Australia needs to view violence against women as a problem for male perpetrators, not the victims, if it is to make progress in stopping the scourge, the nation’s leading organisation in the field warns.
Its new guide for policymakers flips the emphasis away from “response and women, to prevention and men” and calls for systemic change rather than just individual action.
Our Watch chief executive Patty Kinnersly, pictured with Prime Minister Scott Morrison, says plans to tackle violence against women have focused too strongly on individual behaviours and not stopping perpetrators.Credit:Alex Ellinghausen
Almost a quarter of Australian women have experienced violence from an intimate partner. On average, one woman is killed each week by their partner and violence is the leading cause of preventable death and injury among women aged 15-44.
Our Watch chief executive Patty Kinnersly said the next stage of work to stop violence against women needed to recognise action was needed everywhere Australians lived, worked and played.
“There’s a bit too much focus nationally on individual behaviours – we can change one person at a time, women just need to do this and men need to do that,” she told The Sydney Morning Herald and The Age ahead of the release of the organisation’s second framework to guide policy.

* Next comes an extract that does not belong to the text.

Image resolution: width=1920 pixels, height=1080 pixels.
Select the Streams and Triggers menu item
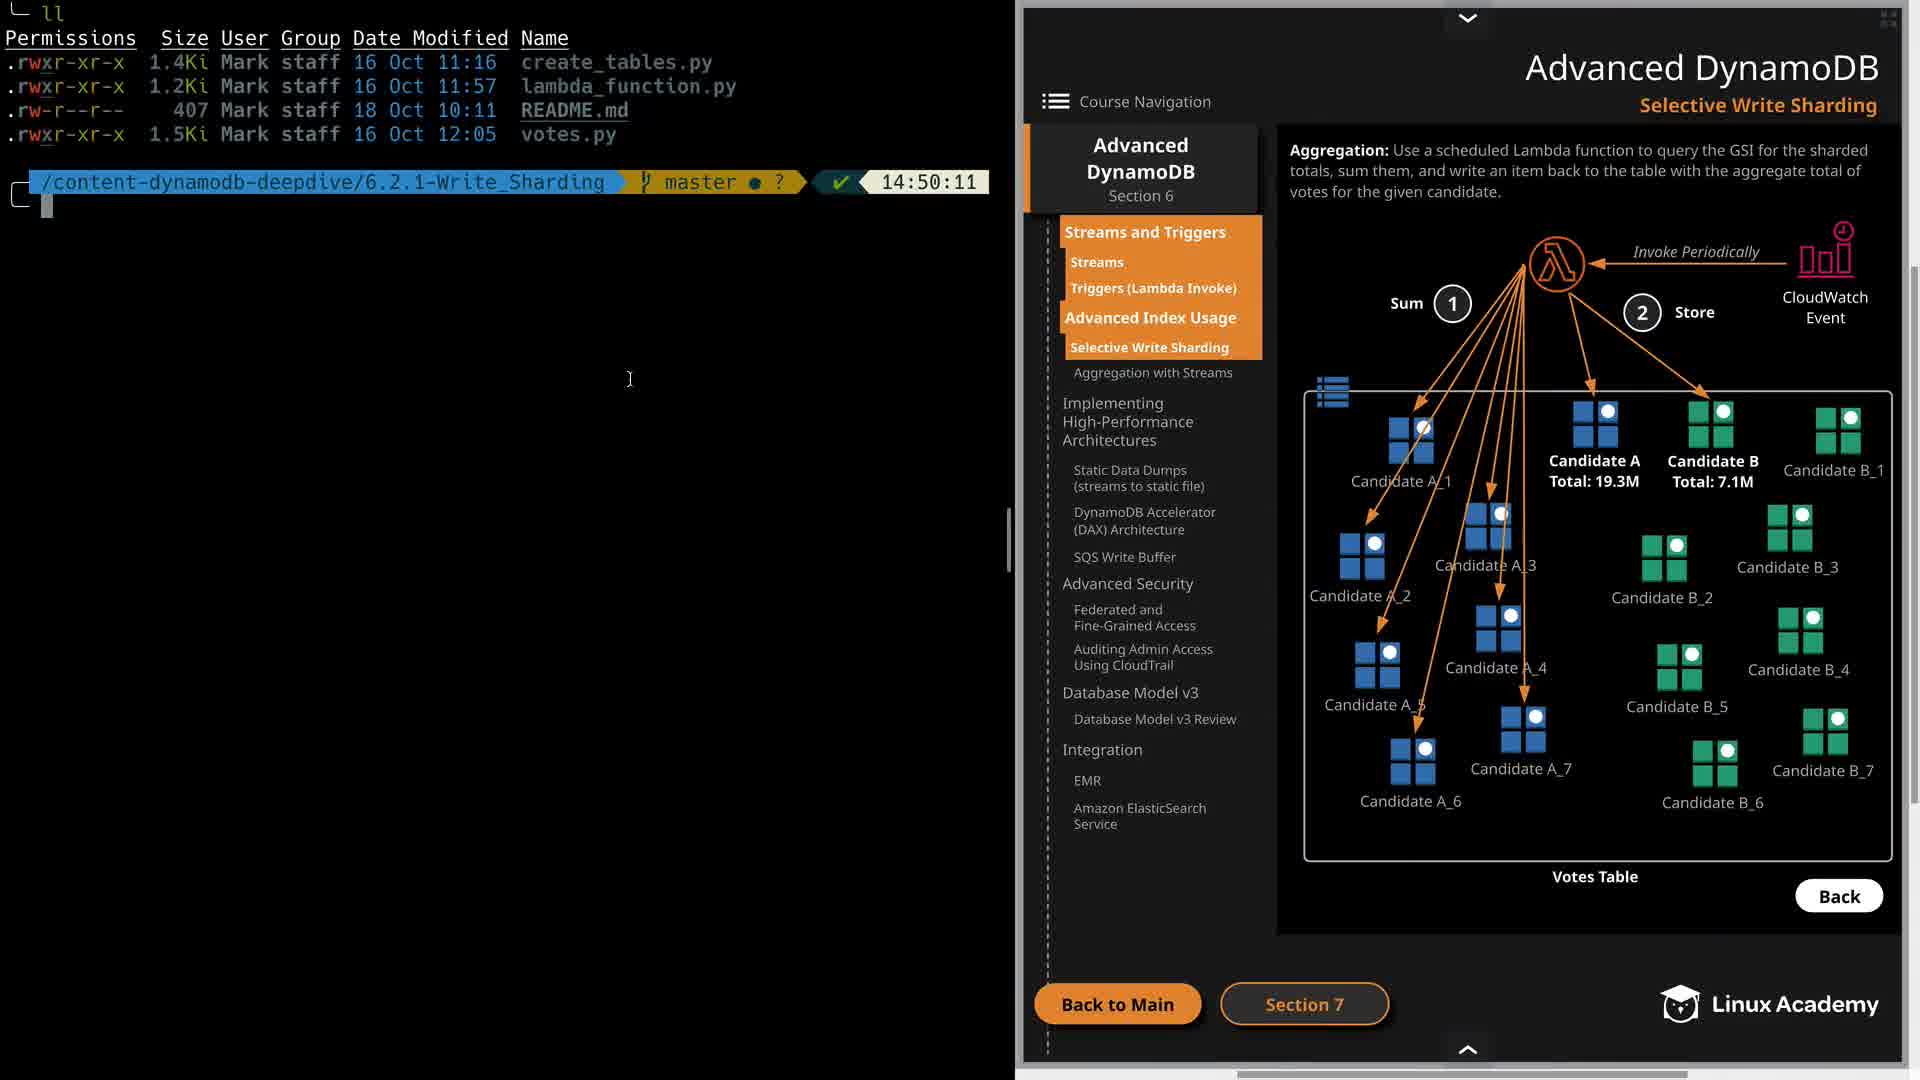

“That doesn’t take account of the bigger structural environment that we live in or the responsibility of governments with policy or workplaces to be safe and equal, and so forth.
“We’re not going to shift the dial on violence against women if we don’t address the underlying gender inequalities.”
Our Watch’s first Change the Story framework was released in 2015 and endorsed by governments at all levels to guide the existing national plan to prevent violence against women and children. A new national plan is now being developed to steer the next decade of action, and Our Watch is working with governments to ensure the second edition of the framework remains the key evidence base underpinning violence prevention.
Ahead of the women’s safety summit in September, advocates and long-time workers in the family violence sector said the dial had not shifted over the past decade of the national plan.
Emma Fulu, founder of The Equality Institute and adviser on the new framework, said the previous version and the first national plan had led to a common understanding about violence against women and gender inequality, which was incredibly important.
The next phase was based on research that showed societal expectations about men being controlling, dominant or aggressive also contributed to violence.
“In the past, this has often been framed, mistakenly, as a women’s issue or as an issue that victims have to solve,” Dr Fulu said. “Unless we address those drivers of perpetration then I don’t think we’re going to end violence against women.”
Change the Story sets out 12 actions that address the gendered drivers of violence, underlying social context and reinforcing factors. It says these need to be implemented at every level of society. This could range from sporting organisations ensuring women had access to equal quality grounds, to changing parental leave and superannuation policy.
But Ms Kinnersly acknowledged there would inevitably be people unhappy with the change. The framework offers guidance on how to deal with resistance and backlash, which can be “highly organised” and “seeks to silence people who sought progress”.
A draft version of the next 12-year national plan should be ready before the end of the year. Governments will formally adopt it to start in July 2022.
Labor will announce on Wednesday it will appoint a family, domestic and sexual violence commissioner to be a voice for victim-survivors and track progress against the national plan if it wins next year’s election.
It will also fund 500 more community workers, at a cost of $153 million over four years. They would work for services that support domestic violence victims, such as shelters, financial counsellors and specialist women’s services.